My day job is chief instructor for the Motorcycle Safety Associationand but the only time I had ever ridden a Harley-Davidson before this rally would have been when demonstrating a technique on a student's bike.

In terms of this event, my lasting memory will be the parade of bikes around Killarney town. So many took part that it took 40 minutes to pass by. Public reaction was really enthusiastic, with people standing four-deep on the pavement.

Along with a host of other riders we first went around the Ring of Kerry. I knew of course that these "Milwaukee Road Locomotives" as they have been dubbed by non-Harley-Davidson owners, were designed and built with the broad, straight, smooth highways and freeways of the US in mind.

The road surfaces on the Ring are altogether different, a severe test of any bike, even more so for a Harley-Davidson. The classic Harley-Davidson seating position is "laid back" with precious little weight taken by the arms or feet, virtually all being on the posterior. That is fine on a smooth road but over the bumps and through the potholes the constant spine jarring left my pillion partner and I feeling that the iron had entered our souls.

On the Dingle ride, now on better roads, I began to understand the Harley way of doing things.

I was riding a Heritage Softail Classic. Weighing in at 700 pounds of chrome-emblazoned metal with a 1.5 litre engine. It was vastly different from anything I had experienced before. It wasn't long before the brilliant sunshine and glorious scenery whizzing past at 95km/h had me enthralled on this heavyweight machine with its slow-revving brute of an engine.

With riders at the rally from all over Europe, and indeed further afield, it was an excellent opportunity to find out just what makes Harley-Davidson owners tick.

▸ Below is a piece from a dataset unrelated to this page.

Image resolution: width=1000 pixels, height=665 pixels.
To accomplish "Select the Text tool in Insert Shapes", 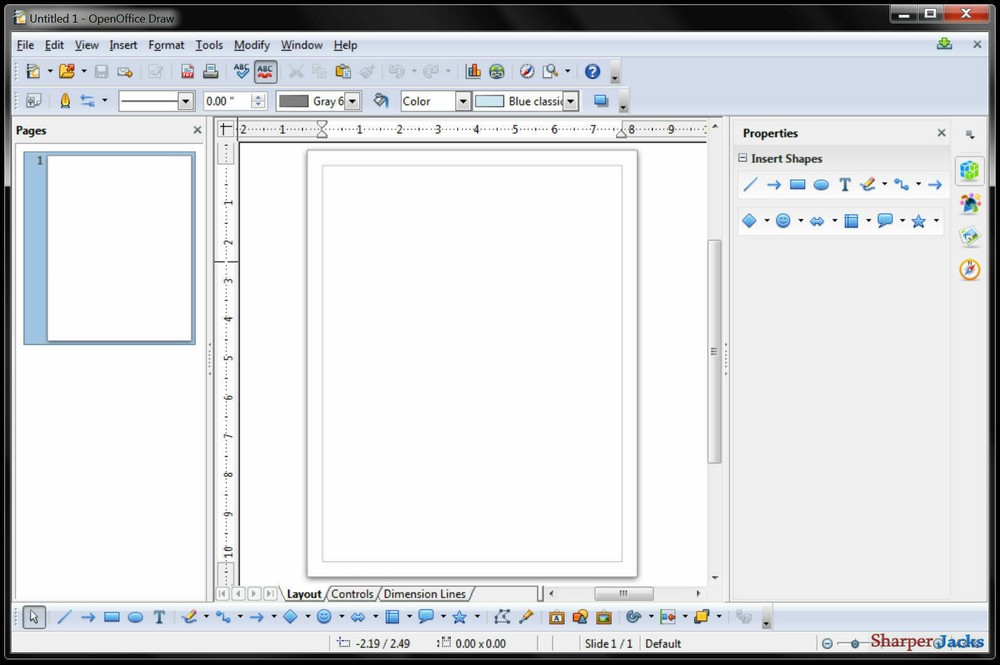I will 844,185.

Just looking at the bikes - several thousand of them were parked in the complex - you notice that no two are the same. Each and every one has been accessorised or customised to reflect the individual owner's taste and idiosyncrasies.

Such is the wealth of after-market goodies available from Harley-Davidson, that there is no end to what, at a price, any owner can achieve in the pursuit of that sought after difference. No other make of bike has anything like the range available.

For some owners the many hours spent customising - often much more than the time spent riding - have become the be-all and end-all of their passion, the means of expressing one's personality with a motorcycle.

The Hog weekend was so very different from anything I had been used to previously - and all of it enjoyable. It has shown me yet another side of that wonderful experience of being a motorcyclist, in which owning a Harley-Davidson becomes a way of life.